- **WHAT YOU WILL DO**
Every record must be copied exactly. Leave nothing out.

- **DATASET RECORDS**
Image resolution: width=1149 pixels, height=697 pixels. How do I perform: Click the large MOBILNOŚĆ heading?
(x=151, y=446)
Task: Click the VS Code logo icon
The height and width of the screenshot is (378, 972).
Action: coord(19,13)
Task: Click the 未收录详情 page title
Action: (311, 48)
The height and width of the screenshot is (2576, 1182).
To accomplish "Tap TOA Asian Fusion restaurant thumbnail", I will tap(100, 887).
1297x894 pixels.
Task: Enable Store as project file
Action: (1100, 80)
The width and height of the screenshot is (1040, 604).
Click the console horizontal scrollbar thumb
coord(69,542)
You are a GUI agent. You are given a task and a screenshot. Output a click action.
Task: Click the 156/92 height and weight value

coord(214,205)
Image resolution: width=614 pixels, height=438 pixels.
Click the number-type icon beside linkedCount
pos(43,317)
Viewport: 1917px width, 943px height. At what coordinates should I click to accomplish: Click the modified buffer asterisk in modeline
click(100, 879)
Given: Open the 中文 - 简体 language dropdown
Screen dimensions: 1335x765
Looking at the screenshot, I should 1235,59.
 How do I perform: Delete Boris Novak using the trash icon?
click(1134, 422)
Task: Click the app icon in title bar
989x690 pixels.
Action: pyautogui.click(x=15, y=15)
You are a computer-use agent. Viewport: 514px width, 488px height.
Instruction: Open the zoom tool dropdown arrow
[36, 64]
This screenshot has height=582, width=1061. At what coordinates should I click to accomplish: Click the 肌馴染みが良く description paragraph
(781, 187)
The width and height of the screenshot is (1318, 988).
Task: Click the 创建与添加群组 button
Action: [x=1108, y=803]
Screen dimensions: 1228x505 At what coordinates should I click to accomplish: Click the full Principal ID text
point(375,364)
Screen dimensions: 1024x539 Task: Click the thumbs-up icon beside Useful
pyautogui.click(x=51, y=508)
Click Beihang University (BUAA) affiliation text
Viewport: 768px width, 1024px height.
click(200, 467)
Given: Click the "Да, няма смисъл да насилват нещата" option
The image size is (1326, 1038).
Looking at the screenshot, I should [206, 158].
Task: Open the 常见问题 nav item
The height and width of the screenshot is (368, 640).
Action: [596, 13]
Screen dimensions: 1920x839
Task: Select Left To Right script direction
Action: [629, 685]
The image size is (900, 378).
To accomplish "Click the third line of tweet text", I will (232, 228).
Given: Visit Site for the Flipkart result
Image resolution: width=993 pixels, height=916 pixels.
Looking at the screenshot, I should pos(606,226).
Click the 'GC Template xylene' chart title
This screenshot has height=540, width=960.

- **REPLY**
Image resolution: width=1149 pixels, height=697 pixels. How do I perform: Click the large MOBILNOŚĆ heading?
(x=151, y=446)
Task: Click the VS Code logo icon
The height and width of the screenshot is (378, 972).
Action: coord(19,13)
Task: Click the 未收录详情 page title
Action: (311, 48)
The height and width of the screenshot is (2576, 1182).
To accomplish "Tap TOA Asian Fusion restaurant thumbnail", I will tap(100, 887).
1297x894 pixels.
Task: Enable Store as project file
Action: (1100, 80)
The width and height of the screenshot is (1040, 604).
Click the console horizontal scrollbar thumb
coord(69,542)
You are a GUI agent. You are given a task and a screenshot. Output a click action.
Task: Click the 156/92 height and weight value

coord(214,205)
Image resolution: width=614 pixels, height=438 pixels.
Click the number-type icon beside linkedCount
pos(43,317)
Viewport: 1917px width, 943px height. At what coordinates should I click to accomplish: Click the modified buffer asterisk in modeline
click(100, 879)
Given: Open the 中文 - 简体 language dropdown
Screen dimensions: 1335x765
Looking at the screenshot, I should 1235,59.
 How do I perform: Delete Boris Novak using the trash icon?
click(1134, 422)
Task: Click the app icon in title bar
989x690 pixels.
Action: pyautogui.click(x=15, y=15)
You are a computer-use agent. Viewport: 514px width, 488px height.
Instruction: Open the zoom tool dropdown arrow
[36, 64]
This screenshot has height=582, width=1061. At what coordinates should I click to accomplish: Click the 肌馴染みが良く description paragraph
(781, 187)
The width and height of the screenshot is (1318, 988).
Task: Click the 创建与添加群组 button
Action: [x=1108, y=803]
Screen dimensions: 1228x505 At what coordinates should I click to accomplish: Click the full Principal ID text
point(375,364)
Screen dimensions: 1024x539 Task: Click the thumbs-up icon beside Useful
pyautogui.click(x=51, y=508)
Click Beihang University (BUAA) affiliation text
Viewport: 768px width, 1024px height.
click(200, 467)
Given: Click the "Да, няма смисъл да насилват нещата" option
The image size is (1326, 1038).
Looking at the screenshot, I should [206, 158].
Task: Open the 常见问题 nav item
The height and width of the screenshot is (368, 640).
Action: [596, 13]
Screen dimensions: 1920x839
Task: Select Left To Right script direction
Action: [629, 685]
The image size is (900, 378).
To accomplish "Click the third line of tweet text", I will (232, 228).
Given: Visit Site for the Flipkart result
Image resolution: width=993 pixels, height=916 pixels.
Looking at the screenshot, I should pos(606,226).
Click the 'GC Template xylene' chart title
This screenshot has height=540, width=960.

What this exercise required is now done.